**What this task involves:** Give back exactly the line containing "Task: Click the" and all that follow it in the data below, with the pictures left out.
#####
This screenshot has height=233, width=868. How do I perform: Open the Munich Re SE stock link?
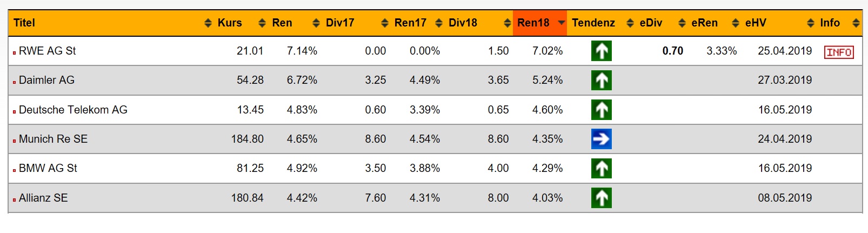click(x=53, y=139)
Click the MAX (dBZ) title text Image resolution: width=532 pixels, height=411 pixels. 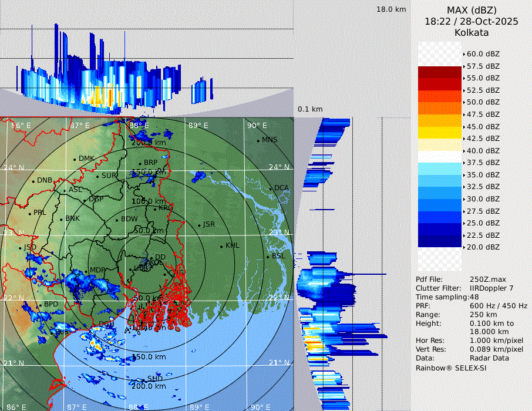click(472, 10)
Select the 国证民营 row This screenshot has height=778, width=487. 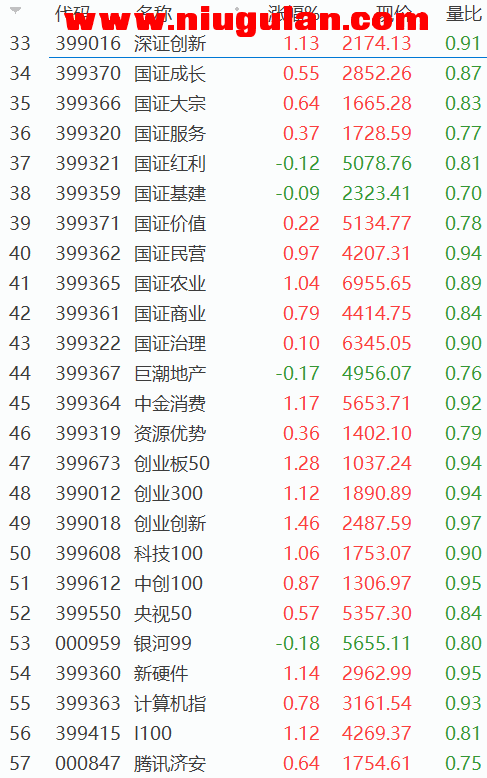(x=244, y=254)
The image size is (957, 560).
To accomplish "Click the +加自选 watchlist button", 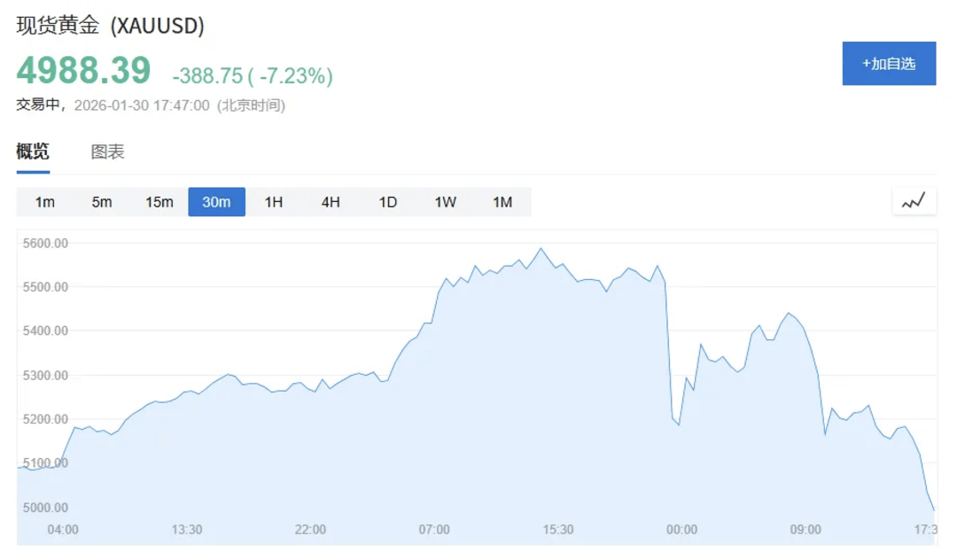I will (889, 64).
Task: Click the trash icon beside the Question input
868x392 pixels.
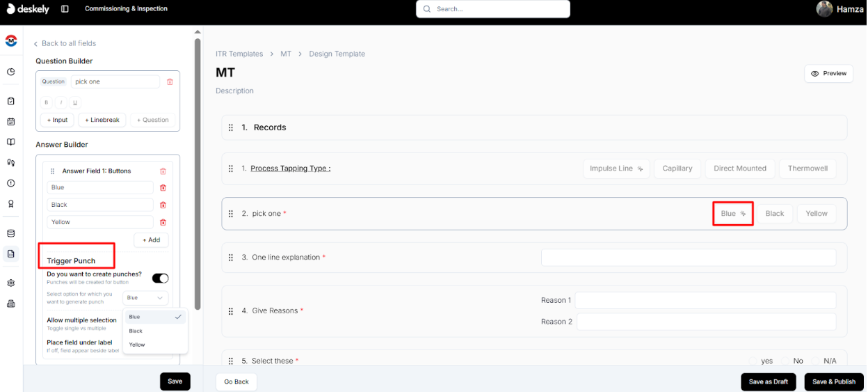Action: [x=170, y=81]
#####
**Reply to the task:**
Task: Click the trash icon beside the Question input
868x392 pixels.
Action: [x=170, y=81]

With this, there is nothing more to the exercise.